Il s’installa dans le fauteuil pivotant, derrière son bureau.
— Alors, quoi de nouveau ? demanda-t-il.
— Un meurtre au parc Lafontaine. Pour le reste, une nuit tranquille.
— Écoute !
— Quoi ?
— Chut !… Écoute.
Crépeau s’immobilisa comme si cela devait lui permettre de mieux entendre.
— Tu n’entends rien ? demanda Théberge au bout d’un moment.
— Rien.
— Essaie encore…
— Je n’entends vraiment rien, répondit Crépeau, qui prit une gorgée de café.
— Avec un peu d’imagination, je suis sûr que tu serais capable.
— Capable de quoi ?
— D’entendre saliver les journalistes. Imagine… un meurtre !

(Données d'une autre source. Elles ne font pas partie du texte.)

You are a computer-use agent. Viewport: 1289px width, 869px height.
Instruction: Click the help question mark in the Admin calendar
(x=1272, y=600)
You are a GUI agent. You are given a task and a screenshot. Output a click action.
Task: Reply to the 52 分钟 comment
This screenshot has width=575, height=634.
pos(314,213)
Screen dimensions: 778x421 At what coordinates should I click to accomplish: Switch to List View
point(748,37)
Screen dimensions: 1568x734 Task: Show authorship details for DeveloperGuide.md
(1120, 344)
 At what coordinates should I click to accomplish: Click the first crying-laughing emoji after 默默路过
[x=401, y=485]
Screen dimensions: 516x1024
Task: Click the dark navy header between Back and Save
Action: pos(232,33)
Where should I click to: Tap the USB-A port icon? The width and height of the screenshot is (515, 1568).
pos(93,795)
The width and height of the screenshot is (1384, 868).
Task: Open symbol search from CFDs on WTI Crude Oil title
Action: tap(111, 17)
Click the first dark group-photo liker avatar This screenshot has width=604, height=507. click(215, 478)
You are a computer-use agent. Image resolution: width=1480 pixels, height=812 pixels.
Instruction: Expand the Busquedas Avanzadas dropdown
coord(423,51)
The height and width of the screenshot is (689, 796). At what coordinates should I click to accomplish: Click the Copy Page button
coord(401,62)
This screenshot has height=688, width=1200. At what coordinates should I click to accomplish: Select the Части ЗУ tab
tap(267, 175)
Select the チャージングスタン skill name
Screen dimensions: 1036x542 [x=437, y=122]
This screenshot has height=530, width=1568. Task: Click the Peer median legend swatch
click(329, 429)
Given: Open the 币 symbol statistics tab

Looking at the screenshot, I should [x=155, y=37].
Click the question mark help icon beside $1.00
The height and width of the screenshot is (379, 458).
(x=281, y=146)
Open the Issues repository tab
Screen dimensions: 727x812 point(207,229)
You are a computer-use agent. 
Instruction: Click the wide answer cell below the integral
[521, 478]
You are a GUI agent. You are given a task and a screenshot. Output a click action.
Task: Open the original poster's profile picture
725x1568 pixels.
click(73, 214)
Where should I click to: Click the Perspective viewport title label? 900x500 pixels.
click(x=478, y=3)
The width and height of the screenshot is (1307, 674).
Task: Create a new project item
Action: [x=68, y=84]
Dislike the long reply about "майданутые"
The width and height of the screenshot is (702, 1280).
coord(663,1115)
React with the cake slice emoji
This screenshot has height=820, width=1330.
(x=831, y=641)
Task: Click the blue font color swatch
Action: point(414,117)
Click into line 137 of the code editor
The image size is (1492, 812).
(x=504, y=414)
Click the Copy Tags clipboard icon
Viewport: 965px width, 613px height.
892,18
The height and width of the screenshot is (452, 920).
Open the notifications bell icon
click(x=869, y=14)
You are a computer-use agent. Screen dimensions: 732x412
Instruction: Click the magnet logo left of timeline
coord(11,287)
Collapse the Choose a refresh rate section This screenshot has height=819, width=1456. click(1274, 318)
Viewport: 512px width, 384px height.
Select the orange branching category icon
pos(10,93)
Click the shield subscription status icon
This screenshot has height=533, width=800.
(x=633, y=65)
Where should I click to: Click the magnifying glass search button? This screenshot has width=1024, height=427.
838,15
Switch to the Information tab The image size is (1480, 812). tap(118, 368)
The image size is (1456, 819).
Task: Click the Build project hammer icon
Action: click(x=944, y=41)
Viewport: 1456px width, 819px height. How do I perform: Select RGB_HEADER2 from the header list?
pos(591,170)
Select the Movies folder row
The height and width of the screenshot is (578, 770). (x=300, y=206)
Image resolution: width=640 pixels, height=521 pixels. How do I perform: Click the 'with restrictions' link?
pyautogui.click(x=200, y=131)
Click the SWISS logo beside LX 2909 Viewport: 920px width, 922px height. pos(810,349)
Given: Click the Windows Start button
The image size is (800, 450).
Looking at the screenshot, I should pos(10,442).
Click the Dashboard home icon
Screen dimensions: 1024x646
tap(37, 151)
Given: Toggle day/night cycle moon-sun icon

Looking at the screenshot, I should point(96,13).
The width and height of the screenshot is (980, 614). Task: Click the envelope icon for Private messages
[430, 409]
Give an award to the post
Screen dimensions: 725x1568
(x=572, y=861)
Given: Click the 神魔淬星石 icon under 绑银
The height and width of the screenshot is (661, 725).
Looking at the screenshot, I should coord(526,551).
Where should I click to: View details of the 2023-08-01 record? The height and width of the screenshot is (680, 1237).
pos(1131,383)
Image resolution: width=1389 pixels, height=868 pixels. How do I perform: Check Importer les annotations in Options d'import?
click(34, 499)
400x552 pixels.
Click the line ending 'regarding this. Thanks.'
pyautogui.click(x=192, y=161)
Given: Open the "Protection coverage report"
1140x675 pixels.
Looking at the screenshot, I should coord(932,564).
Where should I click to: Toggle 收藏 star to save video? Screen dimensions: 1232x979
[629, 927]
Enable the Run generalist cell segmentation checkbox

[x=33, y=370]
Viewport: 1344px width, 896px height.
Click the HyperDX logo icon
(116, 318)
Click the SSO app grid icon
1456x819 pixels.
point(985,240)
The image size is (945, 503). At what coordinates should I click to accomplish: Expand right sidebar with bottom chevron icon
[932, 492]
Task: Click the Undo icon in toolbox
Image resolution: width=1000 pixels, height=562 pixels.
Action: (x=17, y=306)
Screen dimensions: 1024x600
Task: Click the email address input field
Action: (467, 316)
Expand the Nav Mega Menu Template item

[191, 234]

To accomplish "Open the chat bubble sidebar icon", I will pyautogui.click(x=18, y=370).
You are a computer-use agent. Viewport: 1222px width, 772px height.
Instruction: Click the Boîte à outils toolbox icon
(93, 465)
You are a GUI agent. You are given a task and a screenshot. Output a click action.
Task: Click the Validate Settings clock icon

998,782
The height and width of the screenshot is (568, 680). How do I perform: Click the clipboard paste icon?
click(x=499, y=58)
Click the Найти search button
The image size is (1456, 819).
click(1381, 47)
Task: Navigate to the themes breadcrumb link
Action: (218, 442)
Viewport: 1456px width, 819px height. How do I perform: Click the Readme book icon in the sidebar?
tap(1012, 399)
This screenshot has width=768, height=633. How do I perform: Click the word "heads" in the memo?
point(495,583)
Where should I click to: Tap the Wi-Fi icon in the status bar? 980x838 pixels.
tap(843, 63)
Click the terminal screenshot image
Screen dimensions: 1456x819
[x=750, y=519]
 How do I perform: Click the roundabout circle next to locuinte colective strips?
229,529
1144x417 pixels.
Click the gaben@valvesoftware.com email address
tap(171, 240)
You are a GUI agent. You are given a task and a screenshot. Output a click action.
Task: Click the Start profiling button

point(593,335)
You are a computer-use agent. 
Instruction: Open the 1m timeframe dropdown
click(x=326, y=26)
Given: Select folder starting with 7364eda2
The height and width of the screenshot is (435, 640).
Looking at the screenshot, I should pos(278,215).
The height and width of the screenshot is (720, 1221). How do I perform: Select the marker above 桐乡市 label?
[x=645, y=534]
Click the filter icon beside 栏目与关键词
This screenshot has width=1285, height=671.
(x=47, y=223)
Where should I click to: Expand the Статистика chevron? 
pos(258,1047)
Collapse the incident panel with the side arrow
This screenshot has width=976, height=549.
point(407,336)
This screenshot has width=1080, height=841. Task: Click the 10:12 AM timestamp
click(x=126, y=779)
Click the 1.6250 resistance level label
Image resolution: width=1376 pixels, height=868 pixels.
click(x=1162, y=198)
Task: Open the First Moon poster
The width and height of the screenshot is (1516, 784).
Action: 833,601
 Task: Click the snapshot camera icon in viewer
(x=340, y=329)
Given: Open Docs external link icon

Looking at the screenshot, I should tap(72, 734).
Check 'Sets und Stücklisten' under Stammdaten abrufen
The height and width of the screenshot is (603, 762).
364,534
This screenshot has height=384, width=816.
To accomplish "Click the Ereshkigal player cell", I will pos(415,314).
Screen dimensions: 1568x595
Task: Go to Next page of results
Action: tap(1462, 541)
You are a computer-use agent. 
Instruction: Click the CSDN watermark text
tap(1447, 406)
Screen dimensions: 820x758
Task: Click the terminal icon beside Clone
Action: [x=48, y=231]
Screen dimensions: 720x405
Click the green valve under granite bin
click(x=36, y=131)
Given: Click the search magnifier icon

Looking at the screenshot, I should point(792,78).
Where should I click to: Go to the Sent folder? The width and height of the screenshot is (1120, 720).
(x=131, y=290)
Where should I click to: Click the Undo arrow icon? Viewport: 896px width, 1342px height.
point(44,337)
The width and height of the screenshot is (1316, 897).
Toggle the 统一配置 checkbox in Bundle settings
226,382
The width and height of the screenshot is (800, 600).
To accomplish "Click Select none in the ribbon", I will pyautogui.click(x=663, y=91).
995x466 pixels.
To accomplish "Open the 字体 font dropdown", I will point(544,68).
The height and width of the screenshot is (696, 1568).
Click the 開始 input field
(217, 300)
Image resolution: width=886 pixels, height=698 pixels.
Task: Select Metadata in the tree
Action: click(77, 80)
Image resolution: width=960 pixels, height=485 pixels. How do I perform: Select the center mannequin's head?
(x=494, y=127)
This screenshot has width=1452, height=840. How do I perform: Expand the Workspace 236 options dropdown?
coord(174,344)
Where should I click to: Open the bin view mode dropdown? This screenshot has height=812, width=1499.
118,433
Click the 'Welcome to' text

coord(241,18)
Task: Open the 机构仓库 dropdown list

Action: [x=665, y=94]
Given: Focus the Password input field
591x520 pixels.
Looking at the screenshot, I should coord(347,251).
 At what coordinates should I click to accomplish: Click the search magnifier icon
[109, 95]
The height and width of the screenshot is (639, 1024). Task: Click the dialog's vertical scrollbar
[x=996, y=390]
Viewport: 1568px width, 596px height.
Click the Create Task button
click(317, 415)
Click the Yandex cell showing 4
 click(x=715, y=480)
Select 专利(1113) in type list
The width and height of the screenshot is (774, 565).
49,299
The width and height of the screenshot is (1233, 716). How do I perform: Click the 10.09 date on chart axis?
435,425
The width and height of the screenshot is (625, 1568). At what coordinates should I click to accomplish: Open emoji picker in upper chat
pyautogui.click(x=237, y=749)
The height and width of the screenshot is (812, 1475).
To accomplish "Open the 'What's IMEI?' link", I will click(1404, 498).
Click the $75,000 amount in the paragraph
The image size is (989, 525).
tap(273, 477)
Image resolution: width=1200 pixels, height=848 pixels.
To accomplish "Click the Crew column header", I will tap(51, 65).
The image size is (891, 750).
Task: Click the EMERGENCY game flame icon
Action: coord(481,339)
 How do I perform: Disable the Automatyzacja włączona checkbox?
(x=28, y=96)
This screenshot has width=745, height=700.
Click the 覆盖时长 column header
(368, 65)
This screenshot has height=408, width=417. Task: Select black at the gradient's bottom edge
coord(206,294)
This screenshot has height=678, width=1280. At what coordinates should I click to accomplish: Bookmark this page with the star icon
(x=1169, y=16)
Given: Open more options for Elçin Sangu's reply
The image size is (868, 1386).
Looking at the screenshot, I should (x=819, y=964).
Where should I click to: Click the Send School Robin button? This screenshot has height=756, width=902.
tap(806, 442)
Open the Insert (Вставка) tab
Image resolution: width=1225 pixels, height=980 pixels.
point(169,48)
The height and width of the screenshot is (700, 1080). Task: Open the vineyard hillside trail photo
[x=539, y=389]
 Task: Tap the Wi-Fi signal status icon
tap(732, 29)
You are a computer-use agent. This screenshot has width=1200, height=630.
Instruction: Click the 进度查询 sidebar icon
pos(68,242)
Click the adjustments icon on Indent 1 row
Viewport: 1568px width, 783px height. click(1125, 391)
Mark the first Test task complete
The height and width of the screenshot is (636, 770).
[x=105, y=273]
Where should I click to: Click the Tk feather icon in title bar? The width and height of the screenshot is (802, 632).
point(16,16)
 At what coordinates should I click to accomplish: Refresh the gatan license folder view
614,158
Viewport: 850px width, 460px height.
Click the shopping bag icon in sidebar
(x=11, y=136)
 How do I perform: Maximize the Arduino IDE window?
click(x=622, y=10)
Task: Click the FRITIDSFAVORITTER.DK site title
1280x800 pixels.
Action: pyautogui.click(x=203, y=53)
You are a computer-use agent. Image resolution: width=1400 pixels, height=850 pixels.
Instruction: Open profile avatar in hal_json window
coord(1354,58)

— Gonzague, tu débloques dans les grandes largeurs.
— C’est qui, le cadavre ? Un drogué ?
— Un médecin. Un nommé Marquis.
Une ride supplémentaire se creusa dans le front de Théberge.
— Marquis, tu dis ?
— Oui.
Théberge saisit son agenda sur le coin du bureau et le déposa devant lui en prenant soin de ne rien laisser échapper.
À l’intérieur du poste, ses agendas faisaient partie de la mythologie à laquelle tous les nouveaux étaient initiés… Tu cherches quelque chose ? Demande à Théberge de regarder dans son agenda.
Non seulement chacune des pages était-elle remplie de notations de différentes grosseurs, écrites dans tous les sens, soulignées avec des marqueurs de couleurs variées, mais il s’y ajoutait une quantité de mémos téléphoniques, de bouts de papier de toutes les dimensions attachés aux feuilles avec des trombones…
À la fin de l’année, l’agenda avait habituellement triplé ou quadruplé d’épaisseur, en plus d’avoir acquis un pourtour irrégulier dessiné par tous les papiers qui dépassaient des pages dans toutes les directions. Théberge devait alors avoir recours à plusieurs bandes élastiques pour regrouper les pages par paquets et faire tenir l’agenda fermé.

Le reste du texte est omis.